At the most basic level we include a lot of logging in the product, so when we run these tests we have logging turned on and can study the logs to see what happened. This only gives clues of places to look and often we have to add more logging and then re-run the test. Logging isn’t great, but it’s very tried and true and often gets you there in the end. We use log4j for our server logging.
For memory leaks, the Java JDK gives a number of good tools to diagnose problems. The Java JDK includes the tool JConsole which you can connect to the JVM used by Tomcat and monitor the memory usage. It also records the number of classes loaded, CPU utilization and a few other interesting statistics. But one really cool feature is the ability to generate a dump file of the Java Heap at any time. From the MBean tab in JConsole you can choose com.sun.management – HotSpotDiagnostic – Operations – dumpHeap. The p0 parameter is the name of the dump file and should have an .hprof extension. By default the file will end up in the Tomcat folder. After you invoke this you get a binary dump of the Java heap, now what to do with it? Fortunately the JDK includes another tool called jhat which is used to analyze the heap and then run a web server that lets you browse the contents of the heap from a web browser. From this you can see all the Java objects in the heap, and hopefully determine what is leaking (usually one of the objects with a very high instance count). You can also see the contents of each object and who references it.

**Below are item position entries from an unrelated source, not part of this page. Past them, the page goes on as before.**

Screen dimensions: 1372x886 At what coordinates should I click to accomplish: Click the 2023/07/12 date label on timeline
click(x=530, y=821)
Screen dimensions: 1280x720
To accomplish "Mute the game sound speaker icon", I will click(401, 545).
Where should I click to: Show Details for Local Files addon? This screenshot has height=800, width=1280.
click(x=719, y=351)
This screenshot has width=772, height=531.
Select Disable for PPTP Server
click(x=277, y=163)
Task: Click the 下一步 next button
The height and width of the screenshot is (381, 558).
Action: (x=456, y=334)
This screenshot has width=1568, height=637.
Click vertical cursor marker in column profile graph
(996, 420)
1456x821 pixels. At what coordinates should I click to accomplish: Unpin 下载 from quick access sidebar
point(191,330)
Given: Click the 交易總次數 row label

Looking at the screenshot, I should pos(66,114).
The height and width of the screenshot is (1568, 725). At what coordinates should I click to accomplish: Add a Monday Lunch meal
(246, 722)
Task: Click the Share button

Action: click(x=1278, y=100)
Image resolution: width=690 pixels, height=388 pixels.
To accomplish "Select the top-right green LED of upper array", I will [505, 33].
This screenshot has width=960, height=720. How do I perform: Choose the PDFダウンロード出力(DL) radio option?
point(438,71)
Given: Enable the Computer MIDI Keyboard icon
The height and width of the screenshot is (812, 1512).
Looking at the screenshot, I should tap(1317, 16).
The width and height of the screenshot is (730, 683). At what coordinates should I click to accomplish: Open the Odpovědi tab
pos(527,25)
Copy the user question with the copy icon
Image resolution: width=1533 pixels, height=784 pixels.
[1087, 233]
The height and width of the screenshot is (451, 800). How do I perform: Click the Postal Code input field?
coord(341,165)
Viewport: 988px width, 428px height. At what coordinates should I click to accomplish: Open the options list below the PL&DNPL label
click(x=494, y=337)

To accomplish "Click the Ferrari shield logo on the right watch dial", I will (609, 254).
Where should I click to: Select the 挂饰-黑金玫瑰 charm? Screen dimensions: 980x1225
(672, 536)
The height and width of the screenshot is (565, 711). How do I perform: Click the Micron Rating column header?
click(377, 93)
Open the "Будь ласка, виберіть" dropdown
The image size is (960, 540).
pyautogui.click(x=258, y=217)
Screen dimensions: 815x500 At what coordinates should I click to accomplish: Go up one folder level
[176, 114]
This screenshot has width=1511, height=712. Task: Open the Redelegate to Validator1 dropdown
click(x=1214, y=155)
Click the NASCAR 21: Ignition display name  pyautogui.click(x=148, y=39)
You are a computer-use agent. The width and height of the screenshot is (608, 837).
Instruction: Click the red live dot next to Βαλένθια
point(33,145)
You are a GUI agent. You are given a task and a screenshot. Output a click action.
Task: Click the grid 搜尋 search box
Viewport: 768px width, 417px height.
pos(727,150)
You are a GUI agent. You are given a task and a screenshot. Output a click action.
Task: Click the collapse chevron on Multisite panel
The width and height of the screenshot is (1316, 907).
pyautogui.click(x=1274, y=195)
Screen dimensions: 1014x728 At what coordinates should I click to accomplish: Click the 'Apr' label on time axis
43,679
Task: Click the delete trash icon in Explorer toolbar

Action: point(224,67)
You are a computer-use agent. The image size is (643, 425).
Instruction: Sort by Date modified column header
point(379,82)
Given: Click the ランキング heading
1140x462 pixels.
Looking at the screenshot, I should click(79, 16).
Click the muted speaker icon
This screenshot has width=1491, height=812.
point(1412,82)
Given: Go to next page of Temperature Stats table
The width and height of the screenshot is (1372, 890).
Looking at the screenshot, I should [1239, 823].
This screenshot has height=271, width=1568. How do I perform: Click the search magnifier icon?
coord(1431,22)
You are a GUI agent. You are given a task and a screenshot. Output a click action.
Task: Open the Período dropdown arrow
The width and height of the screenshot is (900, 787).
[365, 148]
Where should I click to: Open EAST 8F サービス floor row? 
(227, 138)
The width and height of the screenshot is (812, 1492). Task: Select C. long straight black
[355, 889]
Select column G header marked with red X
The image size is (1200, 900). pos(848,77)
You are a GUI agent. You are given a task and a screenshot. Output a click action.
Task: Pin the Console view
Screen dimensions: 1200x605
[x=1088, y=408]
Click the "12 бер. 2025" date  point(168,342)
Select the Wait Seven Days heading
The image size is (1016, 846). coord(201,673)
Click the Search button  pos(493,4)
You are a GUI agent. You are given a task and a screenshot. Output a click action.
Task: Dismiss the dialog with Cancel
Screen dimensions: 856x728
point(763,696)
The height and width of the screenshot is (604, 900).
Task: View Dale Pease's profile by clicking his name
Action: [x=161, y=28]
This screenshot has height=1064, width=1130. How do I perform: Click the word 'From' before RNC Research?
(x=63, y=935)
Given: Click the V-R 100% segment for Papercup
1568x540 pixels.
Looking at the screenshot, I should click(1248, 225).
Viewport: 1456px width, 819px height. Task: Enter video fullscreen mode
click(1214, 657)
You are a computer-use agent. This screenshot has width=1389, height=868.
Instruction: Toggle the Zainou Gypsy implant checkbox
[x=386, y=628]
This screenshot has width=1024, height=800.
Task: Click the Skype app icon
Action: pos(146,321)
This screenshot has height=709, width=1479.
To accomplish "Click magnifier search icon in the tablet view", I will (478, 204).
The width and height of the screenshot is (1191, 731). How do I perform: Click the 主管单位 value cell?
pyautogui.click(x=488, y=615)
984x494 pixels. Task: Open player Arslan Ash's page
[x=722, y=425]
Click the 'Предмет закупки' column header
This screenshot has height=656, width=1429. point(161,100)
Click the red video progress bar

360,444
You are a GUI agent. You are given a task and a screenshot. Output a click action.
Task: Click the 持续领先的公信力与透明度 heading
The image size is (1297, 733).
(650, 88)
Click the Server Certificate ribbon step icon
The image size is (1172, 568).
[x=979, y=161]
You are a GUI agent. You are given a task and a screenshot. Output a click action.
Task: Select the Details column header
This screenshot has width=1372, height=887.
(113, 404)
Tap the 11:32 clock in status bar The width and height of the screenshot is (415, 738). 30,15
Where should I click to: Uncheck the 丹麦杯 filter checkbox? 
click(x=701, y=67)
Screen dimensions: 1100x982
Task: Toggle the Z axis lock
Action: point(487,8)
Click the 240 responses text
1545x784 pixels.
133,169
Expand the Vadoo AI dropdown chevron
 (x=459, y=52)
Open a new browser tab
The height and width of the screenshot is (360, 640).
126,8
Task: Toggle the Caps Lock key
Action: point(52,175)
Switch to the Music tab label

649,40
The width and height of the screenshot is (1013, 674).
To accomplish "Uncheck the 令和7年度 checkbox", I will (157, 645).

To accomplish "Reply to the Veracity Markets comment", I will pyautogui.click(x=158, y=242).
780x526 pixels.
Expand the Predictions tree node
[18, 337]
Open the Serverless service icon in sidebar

One good tool for solving these problems is ReplayDirector from Replay Solutions. This is a commercial product that records everything that happens in the JVM. You can configure your Tomcat service, so that ReplayDirector records everything that happens as you run. It doesn’t matter if you call outside of Java since it will record the call and the result. Then you can play back the recording in the regular Eclipse Java debugger as often as you like to figure out the problem. When testing, the testers can put marks in the recording to indicate where and what happened. You can set breakpoints on any REST or other HTTP call into Tomcat, you can expand log4j messages to see them even if they aren’t logged. Below is a screenshot of the main ReplayDirector Eclipse plugin. This was recorded on a server being driven by JMeter. The green line is CPU usage; the blue line is memory usage. From the looks of the blue line, you can probably guess that I’m looking for a memory leak. I can set a breakpoint at a later SData request and then break into the program and look around in the debugger to see what is going on.
Ensuring a Web Server can keep on running reliably for long periods of time can sometimes be quite a difficult task. Fortunately the tools that help with this are getting better and better, so we can monitor, record and reproduce all the weird things that testing reveals and ensure that our customers never see these sorts of things themselves.